Photoshop provides a very quick and easy way to make a temporary mask that can, in fact, be edited. It's called Quick Mask, and one of its advantages is that you can see both the image and the mask at the same time. You can start with a selected area and use the painting tools to add to it or take away from it, or you can create the mask entirely in Quick Mask mode. Let's apply a Quick Mask to an image.

Try it Yourself

Create a Quick Mask

Quick Masks are a great time-saver, as you'll soon see. Follow along to try them.

Find a photo with a subject who stands out against the background. Using whatever selection tool seems appropriate, select the part of the image you want to change—in this case, the background. It's okay if your selection isn't perfect. (Don't forget that you can select the object, and then invert the selection, if that's the easiest way.)

Click the Quick Mask Mode button in the toolbox.

You see a color overlay indicating the mask on the protected area, which is to say, the area not selected. If you compare Figure 12.3 to the first picture of the lighthouse, you can see that the mask has covered the trees and structure with a red layer. Of course, it looks like gray in the picture. (By default, the mask is 50% opaque red, imitating a piece of the rubylith film that artists use to mask photos for retouching. If you have a red object or red background that you are masking, you can change the mask's color by double-clicking the Quick Mask Mode button and using the Quick Mask Options dialog box to select a contrasting color.)

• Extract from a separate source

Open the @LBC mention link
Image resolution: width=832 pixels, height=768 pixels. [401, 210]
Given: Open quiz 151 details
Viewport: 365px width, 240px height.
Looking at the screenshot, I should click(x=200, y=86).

Figure 12.3. Clicking the Quick Mask Mode button masks the area not selected.

If the mask needs editing, as this one does, click the Brush tool, or press B to activate it, and select an appropriate brush size from the Brushes palette. You can use any of the painting tools or selection tools to work on a mask.

Because masks are essentially grayscale images, painting with black adds to the mask. Painting with white (or erasing) takes it away. Painting with gray gives you a semitransparent mask. You will notice that the foreground and background colors change to black and white when you enter Quick Mask mode. (If, for some reason, they didn't, press D for Default.) Figure 12.4 shows the edited mask.

Figure 12.4. he mask, touched up and ready to use.

When the mask is edited to your satisfaction, click the Standard Mode button in the toolbox (to the left of the Quick Mask Mode button) to return to your original image. The unprotected area (in this case, the background) is surrounded by a selection marquee (see Figure 12.5). Now you can apply any change you want to make to this area without affecting the lighthouse.

Figure 12.5. Here the Render→Clouds filter has been applied to beef up the sky.

You can try other ways of changing the sky, such as increasing the saturation or spraying on some transparent color over the clouds; this was a quick and easy fix.